On Sunday, 29 November 2015 at 06:18:13 UTC, Jonny wrote:

um, come on, you sit here and preach that I don't know what I'm talking about yet you can't even be right on the first sentence?

jitter is the standard deviation of the timings. Do you know what standard deviation is? It is the square root of the sum of the squares...

There is different "jitters":
https://en.wikipedia.org/wiki/Jitter see at Sampling Jitter

Audio plugins create latency if they are slow but not sampling jitter, which is a property of the sound card.

What you mean is that when a plugin is slow it create a jitter sound when the get back?

Also, if you simply removed the GC from D so it doesn't get called, then whats the point? Anyone can do that(more or less). If you used manual memory management, then whats the point? C++ already does that and does RT audio already. We know D can be made to do this already.

No, I've seen people claim exactly the reverse, that D can't do RT audio. You even do so below.

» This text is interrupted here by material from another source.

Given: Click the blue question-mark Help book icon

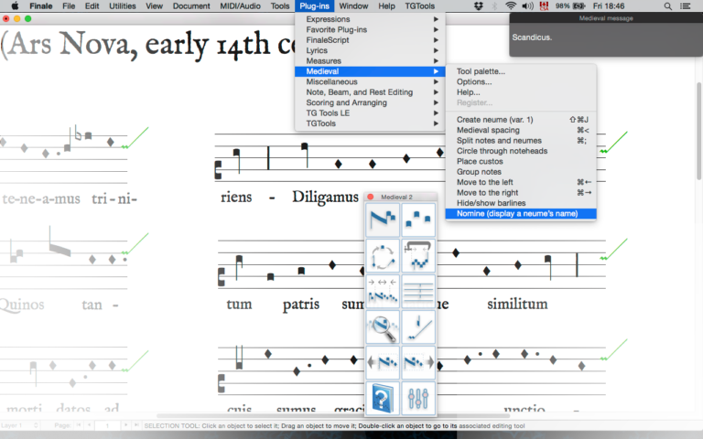Looking at the screenshot, I should [x=383, y=399].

If you pause the GC so it doesn't get called a lot, then whats the point? If you run your software for 3 hours, if it going to survive or glitch?

GC isn't paused, it doesn't trigger because there is no periodic allocations.

Do you know what "design for the worse case scenario" means? While RT audio isn't life and death, it's treated that why by the professional community.

It's important to me, else I wouldn't have ensure the GC never collects.

Please stop the appeals to authority already. Unless you state who you are perhaps? Jonny the drummer.

Just because it's acceptable to you to define RT audio in some way that justifies it for you does not mean it's RT audio. I'm not saying your software isn't RT, but if you use the GC in any way what so ever, you don't have RT audio...

This doesn't make sense. If it doesn't glitch, doesn't introduce latency or jitter, then it's RT audio. You can try the plugin at home to verify that.

regardless if it behaves like RT 99.99% percent. (there is something about guaranteed *maximum* latency that you have to deal with)

Familiar with the IPlug framework? It takes locks in the audio callback. A lock isn't guaranteed to have a maximum latency, but it's very fast. That doesn't prevent successful software like KlangHelm's MJUC to work.

But wait!
JUCE is also doing that.

It turns out the two most used audio plugins frameworks out there do things that don't have maximum latency predictibility. Have you gone bugger them?